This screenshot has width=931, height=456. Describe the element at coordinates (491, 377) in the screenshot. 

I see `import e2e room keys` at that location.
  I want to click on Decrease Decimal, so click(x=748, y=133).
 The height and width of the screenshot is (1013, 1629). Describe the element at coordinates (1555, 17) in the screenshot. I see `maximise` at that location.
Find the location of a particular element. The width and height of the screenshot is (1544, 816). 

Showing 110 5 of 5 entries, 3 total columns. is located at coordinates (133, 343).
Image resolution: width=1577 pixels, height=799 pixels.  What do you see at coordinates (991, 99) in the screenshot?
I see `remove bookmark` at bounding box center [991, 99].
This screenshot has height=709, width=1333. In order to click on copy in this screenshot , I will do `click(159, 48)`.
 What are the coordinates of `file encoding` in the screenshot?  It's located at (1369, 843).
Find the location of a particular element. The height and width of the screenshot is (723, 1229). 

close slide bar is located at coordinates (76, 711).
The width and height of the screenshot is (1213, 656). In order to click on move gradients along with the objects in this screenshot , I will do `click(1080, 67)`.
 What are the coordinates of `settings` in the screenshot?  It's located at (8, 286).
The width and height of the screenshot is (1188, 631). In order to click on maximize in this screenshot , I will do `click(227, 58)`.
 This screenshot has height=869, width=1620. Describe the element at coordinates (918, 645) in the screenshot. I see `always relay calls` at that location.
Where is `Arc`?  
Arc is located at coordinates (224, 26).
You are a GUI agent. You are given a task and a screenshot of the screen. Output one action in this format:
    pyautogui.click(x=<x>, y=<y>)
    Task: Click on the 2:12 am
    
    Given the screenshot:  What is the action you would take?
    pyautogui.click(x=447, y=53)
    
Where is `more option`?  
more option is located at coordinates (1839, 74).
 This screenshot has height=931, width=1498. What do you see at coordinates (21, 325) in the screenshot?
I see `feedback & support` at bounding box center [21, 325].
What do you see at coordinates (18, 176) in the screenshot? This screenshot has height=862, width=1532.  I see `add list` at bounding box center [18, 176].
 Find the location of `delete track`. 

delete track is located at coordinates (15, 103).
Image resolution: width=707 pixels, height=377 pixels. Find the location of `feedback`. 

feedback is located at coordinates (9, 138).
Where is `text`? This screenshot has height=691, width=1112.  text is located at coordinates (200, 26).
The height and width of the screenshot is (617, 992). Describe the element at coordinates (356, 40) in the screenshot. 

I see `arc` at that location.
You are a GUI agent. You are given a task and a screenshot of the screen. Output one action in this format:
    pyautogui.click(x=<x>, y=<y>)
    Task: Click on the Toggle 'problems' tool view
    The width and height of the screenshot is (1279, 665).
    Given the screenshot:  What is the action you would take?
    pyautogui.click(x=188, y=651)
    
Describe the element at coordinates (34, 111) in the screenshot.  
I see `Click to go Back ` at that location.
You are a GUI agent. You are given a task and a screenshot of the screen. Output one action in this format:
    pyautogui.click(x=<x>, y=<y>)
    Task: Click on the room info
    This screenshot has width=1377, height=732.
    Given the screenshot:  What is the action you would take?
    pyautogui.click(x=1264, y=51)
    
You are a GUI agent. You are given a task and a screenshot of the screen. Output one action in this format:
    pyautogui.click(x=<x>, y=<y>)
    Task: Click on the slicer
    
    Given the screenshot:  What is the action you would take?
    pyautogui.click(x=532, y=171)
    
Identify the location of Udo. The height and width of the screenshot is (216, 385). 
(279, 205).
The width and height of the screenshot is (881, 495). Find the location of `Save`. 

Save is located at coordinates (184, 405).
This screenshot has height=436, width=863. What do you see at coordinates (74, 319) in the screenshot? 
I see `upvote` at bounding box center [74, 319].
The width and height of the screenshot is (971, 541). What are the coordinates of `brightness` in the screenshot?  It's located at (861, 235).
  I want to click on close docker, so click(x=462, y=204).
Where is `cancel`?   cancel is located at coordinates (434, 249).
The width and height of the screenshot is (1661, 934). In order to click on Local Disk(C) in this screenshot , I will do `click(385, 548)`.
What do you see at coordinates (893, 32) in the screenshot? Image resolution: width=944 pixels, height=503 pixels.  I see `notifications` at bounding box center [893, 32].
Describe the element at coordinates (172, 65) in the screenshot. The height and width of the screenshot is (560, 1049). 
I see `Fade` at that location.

WORK TO BE COMPLETED>
Recast all the rows above as a numbered list, leaving out the blank lines.

RESULT OF THE EXERCISE>
1. This screenshot has width=931, height=456. Describe the element at coordinates (491, 377) in the screenshot. 
2. I see `import e2e room keys` at that location.
3.   I want to click on Decrease Decimal, so click(x=748, y=133).
4.  The height and width of the screenshot is (1013, 1629). Describe the element at coordinates (1555, 17) in the screenshot. I see `maximise` at that location.
5. Find the location of a particular element. The width and height of the screenshot is (1544, 816). 
6. Showing 110 5 of 5 entries, 3 total columns. is located at coordinates (133, 343).
7. Image resolution: width=1577 pixels, height=799 pixels.  What do you see at coordinates (991, 99) in the screenshot?
8. I see `remove bookmark` at bounding box center [991, 99].
9. This screenshot has height=709, width=1333. In order to click on copy in this screenshot , I will do `click(159, 48)`.
10.  What are the coordinates of `file encoding` in the screenshot?  It's located at (1369, 843).
11. Find the location of a particular element. The height and width of the screenshot is (723, 1229). 
12. close slide bar is located at coordinates (76, 711).
13. The width and height of the screenshot is (1213, 656). In order to click on move gradients along with the objects in this screenshot , I will do `click(1080, 67)`.
14.  What are the coordinates of `settings` in the screenshot?  It's located at (8, 286).
15. The width and height of the screenshot is (1188, 631). In order to click on maximize in this screenshot , I will do `click(227, 58)`.
16.  This screenshot has height=869, width=1620. Describe the element at coordinates (918, 645) in the screenshot. I see `always relay calls` at that location.
17. Where is `Arc`?  
18. Arc is located at coordinates (224, 26).
19. You are a GUI agent. You are given a task and a screenshot of the screen. Output one action in this format:
20.     pyautogui.click(x=<x>, y=<y>)
21.     Task: Click on the 2:12 am
22.     Given the screenshot:  What is the action you would take?
23.     pyautogui.click(x=447, y=53)
24. Where is `more option`?  
25. more option is located at coordinates (1839, 74).
26.  This screenshot has height=931, width=1498. What do you see at coordinates (21, 325) in the screenshot?
27. I see `feedback & support` at bounding box center [21, 325].
28. What do you see at coordinates (18, 176) in the screenshot? This screenshot has height=862, width=1532.  I see `add list` at bounding box center [18, 176].
29.  Find the location of `delete track`. 
30. delete track is located at coordinates (15, 103).
31. Image resolution: width=707 pixels, height=377 pixels. Find the location of `feedback`. 
32. feedback is located at coordinates (9, 138).
33. Where is `text`? This screenshot has height=691, width=1112.  text is located at coordinates (200, 26).
34. The height and width of the screenshot is (617, 992). Describe the element at coordinates (356, 40) in the screenshot. 
35. I see `arc` at that location.
36. You are a GUI agent. You are given a task and a screenshot of the screen. Output one action in this format:
37.     pyautogui.click(x=<x>, y=<y>)
38.     Task: Click on the Toggle 'problems' tool view
39.     The width and height of the screenshot is (1279, 665).
40.     Given the screenshot:  What is the action you would take?
41.     pyautogui.click(x=188, y=651)
42. Describe the element at coordinates (34, 111) in the screenshot.  
43. I see `Click to go Back ` at that location.
44. You are a GUI agent. You are given a task and a screenshot of the screen. Output one action in this format:
45.     pyautogui.click(x=<x>, y=<y>)
46.     Task: Click on the room info
47.     This screenshot has width=1377, height=732.
48.     Given the screenshot:  What is the action you would take?
49.     pyautogui.click(x=1264, y=51)
50. You are a GUI agent. You are given a task and a screenshot of the screen. Output one action in this format:
51.     pyautogui.click(x=<x>, y=<y>)
52.     Task: Click on the slicer
53.     Given the screenshot:  What is the action you would take?
54.     pyautogui.click(x=532, y=171)
55. Identify the location of Udo. The height and width of the screenshot is (216, 385). 
56. (279, 205).
57. The width and height of the screenshot is (881, 495). Find the location of `Save`. 
58. Save is located at coordinates (184, 405).
59. This screenshot has height=436, width=863. What do you see at coordinates (74, 319) in the screenshot? 
60. I see `upvote` at bounding box center [74, 319].
61. The width and height of the screenshot is (971, 541). What are the coordinates of `brightness` in the screenshot?  It's located at (861, 235).
62.   I want to click on close docker, so click(x=462, y=204).
63. Where is `cancel`?   cancel is located at coordinates (434, 249).
64. The width and height of the screenshot is (1661, 934). In order to click on Local Disk(C) in this screenshot , I will do `click(385, 548)`.
65. What do you see at coordinates (893, 32) in the screenshot? Image resolution: width=944 pixels, height=503 pixels.  I see `notifications` at bounding box center [893, 32].
66. Describe the element at coordinates (172, 65) in the screenshot. The height and width of the screenshot is (560, 1049). 
67. I see `Fade` at that location.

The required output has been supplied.